Mr Pelosi is one of several controversial figures set to benefit from the huge loan agreement.
The loan approvals came just two days before the renewable energy loan program approved under the 2009 economic stimulus law is set to expire. At least seven projects worth more than $5 billion are also waiting to be approved.
California-based solar panel makerSolyndra Inc went bankrupt after receiving its money and laid off 1,100 workers. The firm is now under investigation by the FBI.
It was the first renewable-energy company to receive a loan guarantee under a stimulus-law program to encourage green energy and was frequently touted by the Obama administration as a model.

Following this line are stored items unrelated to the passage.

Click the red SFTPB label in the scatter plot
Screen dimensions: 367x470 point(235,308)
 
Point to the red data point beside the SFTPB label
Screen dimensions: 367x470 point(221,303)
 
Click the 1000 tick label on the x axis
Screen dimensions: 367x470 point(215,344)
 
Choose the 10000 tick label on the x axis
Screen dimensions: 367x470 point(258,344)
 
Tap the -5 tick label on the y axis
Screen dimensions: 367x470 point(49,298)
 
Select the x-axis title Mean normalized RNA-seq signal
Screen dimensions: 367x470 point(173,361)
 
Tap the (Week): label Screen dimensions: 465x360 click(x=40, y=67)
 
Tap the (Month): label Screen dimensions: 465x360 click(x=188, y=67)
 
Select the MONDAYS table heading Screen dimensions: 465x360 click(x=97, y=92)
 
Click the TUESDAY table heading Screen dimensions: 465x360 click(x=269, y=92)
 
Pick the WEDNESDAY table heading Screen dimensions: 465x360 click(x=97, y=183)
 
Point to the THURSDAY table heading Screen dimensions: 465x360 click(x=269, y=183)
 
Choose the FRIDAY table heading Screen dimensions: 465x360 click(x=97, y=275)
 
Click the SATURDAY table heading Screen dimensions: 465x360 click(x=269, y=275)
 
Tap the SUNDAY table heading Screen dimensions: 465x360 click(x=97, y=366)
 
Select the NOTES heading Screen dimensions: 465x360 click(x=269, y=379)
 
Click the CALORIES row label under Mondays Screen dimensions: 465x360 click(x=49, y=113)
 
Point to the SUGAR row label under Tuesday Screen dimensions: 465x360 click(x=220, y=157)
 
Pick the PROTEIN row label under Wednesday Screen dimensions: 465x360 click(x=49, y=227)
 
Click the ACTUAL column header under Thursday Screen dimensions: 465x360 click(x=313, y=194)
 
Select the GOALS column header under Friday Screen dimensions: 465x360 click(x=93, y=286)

President Barack Obama visited the company’s Silicon Valley headquarters last year, and Vice President Joe Biden spoke by satellite at its groundbreaking ceremony.
Since then, the company’s failure has become an embarrassment for Obama.
Nut Scott Crider, a spokesman for Sempra Generation, a Sempra Energy subsidiary that is developing the Arizona project, said its loan guarantee was not as risky as the Solyndra loan.
Most important, the project has a 20-year agreement with Pacific Gas & Electric Co. to buy power supplied by the solar plant, he said
Mr Crider claimed the purchase agreement is a key element of the project and will ‘provide assurance that there are sufficient revenues in place to support the loan guarantee’.
A similar agreement is in place in Nevada. NV Energy, the state’s largest electric utility, has agreed to buy power from the Tonopah tower, which will connect to NV Energy’s power grid.